Par conclusions datées du 20 septembre 2021 enregistrées au greffe le 20 juin 2022, soutenues oralement à l’audience de plaidoirie par son conseil, M. [F] demande à la cour de :
confirmer le jugement rendu le 19 mars 2021 par le tribunal judiciaire de Metz en toutes ses dispositions,
En conséquence :
déclarer recevable et bien fondé le recours de M. [F],
rejeter toutes les exceptions et fins de non-recevoir invoquées par l’ANGDM, l’Assurance Maladie des Mines et le [23],
dire et juger que la maladie professionnelle dont est atteint M. [F] est due à une faute inexcusable de son ancien employeur, la société [20], dont les obligations d’employeur sont reprises par l'[8] conformément à l’article 2-11 du décret n°2004-1466 du 23 décembre 2004 tel que modifié par le décret n°2017-1800 du 28 décembre 2017,
fixer au maximum la majoration des indemnités dont bénéficie M. [F] aux termes des dispositions du code de la sécurité sociale,
dire et juger qu’en cas d’aggravation de son état de santé, la majoration maximum de la rente suivra l’évolution du taux d’IPP de la victime,
dire et juger qu’en cas de décès de M. [F] imputable à sa maladie professionnelle liée à l’amiante, le principe de la majoration maximum de la rente restera acquis au conjoint survivant,
dire et juger qu’en vertu de l’article 1153-1 du code civil, l’ensemble des sommes dues portera intérêts au taux légal à compter de l’arrêt à intervenir,
condamner, en cause d’appel, l'[10] au paiement d’une somme de 2 500 euros en application de l’article 700 du code de procédure civile,
condamner, en cause d’appel, l'[10] au paiement des dépens conformément aux dispositions de l’article 696 du code de procédure civile.

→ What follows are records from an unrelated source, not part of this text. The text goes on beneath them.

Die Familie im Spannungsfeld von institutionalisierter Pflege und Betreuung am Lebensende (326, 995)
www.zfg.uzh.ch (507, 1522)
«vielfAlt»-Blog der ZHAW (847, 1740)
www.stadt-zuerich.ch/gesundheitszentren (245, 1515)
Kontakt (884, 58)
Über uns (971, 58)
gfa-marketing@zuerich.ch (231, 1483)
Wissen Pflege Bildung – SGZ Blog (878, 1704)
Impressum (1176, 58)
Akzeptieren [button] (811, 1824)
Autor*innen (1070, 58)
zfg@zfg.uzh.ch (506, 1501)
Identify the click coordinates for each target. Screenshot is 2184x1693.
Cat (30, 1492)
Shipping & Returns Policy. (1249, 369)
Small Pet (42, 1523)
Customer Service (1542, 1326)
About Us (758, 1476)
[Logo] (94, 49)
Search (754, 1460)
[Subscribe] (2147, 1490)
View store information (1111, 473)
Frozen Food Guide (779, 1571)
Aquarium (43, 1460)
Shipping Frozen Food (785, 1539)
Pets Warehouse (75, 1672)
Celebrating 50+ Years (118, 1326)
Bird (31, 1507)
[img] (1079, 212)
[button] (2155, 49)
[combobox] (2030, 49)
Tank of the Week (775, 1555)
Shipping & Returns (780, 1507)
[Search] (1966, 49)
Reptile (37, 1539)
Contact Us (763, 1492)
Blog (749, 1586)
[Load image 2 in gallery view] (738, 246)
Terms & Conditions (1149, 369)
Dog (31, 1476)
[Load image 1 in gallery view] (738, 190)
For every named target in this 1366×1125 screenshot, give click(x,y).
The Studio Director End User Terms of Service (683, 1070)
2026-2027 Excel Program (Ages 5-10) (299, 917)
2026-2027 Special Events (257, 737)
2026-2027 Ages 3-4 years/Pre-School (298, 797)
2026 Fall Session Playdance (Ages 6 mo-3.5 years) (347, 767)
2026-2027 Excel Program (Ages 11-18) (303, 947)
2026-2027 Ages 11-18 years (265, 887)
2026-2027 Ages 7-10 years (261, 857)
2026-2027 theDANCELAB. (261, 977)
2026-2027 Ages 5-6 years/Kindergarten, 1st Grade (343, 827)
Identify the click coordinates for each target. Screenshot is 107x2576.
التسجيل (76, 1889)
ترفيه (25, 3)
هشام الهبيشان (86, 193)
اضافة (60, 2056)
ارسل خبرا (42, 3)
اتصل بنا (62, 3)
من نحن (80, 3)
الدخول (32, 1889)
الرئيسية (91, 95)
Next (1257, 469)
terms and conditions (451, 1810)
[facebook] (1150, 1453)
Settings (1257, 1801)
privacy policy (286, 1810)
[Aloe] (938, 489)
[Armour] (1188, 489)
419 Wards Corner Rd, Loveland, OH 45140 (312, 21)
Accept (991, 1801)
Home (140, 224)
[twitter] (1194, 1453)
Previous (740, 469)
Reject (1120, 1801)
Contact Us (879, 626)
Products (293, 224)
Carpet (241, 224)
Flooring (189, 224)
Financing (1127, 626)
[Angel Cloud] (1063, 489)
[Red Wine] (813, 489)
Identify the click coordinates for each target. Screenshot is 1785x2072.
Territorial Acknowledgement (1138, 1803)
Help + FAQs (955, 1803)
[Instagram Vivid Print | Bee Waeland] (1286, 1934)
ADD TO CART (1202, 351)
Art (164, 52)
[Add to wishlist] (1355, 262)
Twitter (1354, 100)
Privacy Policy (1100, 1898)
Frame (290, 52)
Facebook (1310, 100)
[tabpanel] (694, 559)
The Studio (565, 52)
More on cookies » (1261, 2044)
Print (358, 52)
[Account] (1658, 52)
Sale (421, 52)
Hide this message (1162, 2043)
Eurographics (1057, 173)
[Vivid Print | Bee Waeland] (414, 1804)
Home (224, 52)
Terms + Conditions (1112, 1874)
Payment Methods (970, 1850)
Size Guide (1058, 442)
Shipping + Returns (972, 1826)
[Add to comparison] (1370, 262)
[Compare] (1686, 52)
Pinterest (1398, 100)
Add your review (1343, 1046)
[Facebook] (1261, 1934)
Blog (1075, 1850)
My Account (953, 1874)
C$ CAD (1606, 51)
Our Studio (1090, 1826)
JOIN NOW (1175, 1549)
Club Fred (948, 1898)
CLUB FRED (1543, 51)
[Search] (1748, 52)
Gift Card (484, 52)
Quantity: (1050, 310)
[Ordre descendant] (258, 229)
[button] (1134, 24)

Lors de l’audience de plaidoirie, M. [F] a demandé à ce que la majoration de la rente attribuée au titre de sa maladie professionnelle lui soit directement versée. De son côté, le [23] a indiqué renoncer au préjudice fonctionnel.
Par conclusions datées du 9 juin 2022, soutenues oralement à l’audience de plaidoirie par son représentant, la [14] ([21]) de Moselle intervenant pour le compte de la [16] demande à la cour de :
lui donner acte qu’elle s’en remet à la sagesse de la cour en ce qui concerne la faute inexcusable reprochée à la société [20] ([10]),
Le cas échéant :
lui donner acte qu’elle s’en remet à la cour en ce qui concerne la fixation du montant de la majoration de la rente susceptible d’être accordée à M. [F],
prendre acte qu’elle ne s’oppose pas à ce que la majoration de rente suive l’évolution du taux d’incapacité permanente partielle de M. [F],
constater qu’elle ne s’oppose pas à ce que le principe de la majoration de rente reste acquis pour le calcul de la rente de conjoint survivant, en cas de décès de M. [F], consécutivement à sa maladie professionnelle,
lui donner acte qu’elle s’en remet à la cour en ce qui concerne la fixation du montant des préjudices extrapatrimoniaux subis par M. [F],
déclarer irrecevable la demande éventuelle d’inopposabilité de l’ANGDM,
confirmer le jugement entrepris en ce qu’il a condamné l'[10] à lui rembourser les sommes qu’elle sera tenue de payer, en principal et intérêts, sur le fondement des articles L. 452-1 à L. 452-3 du code de la sécurité sociale.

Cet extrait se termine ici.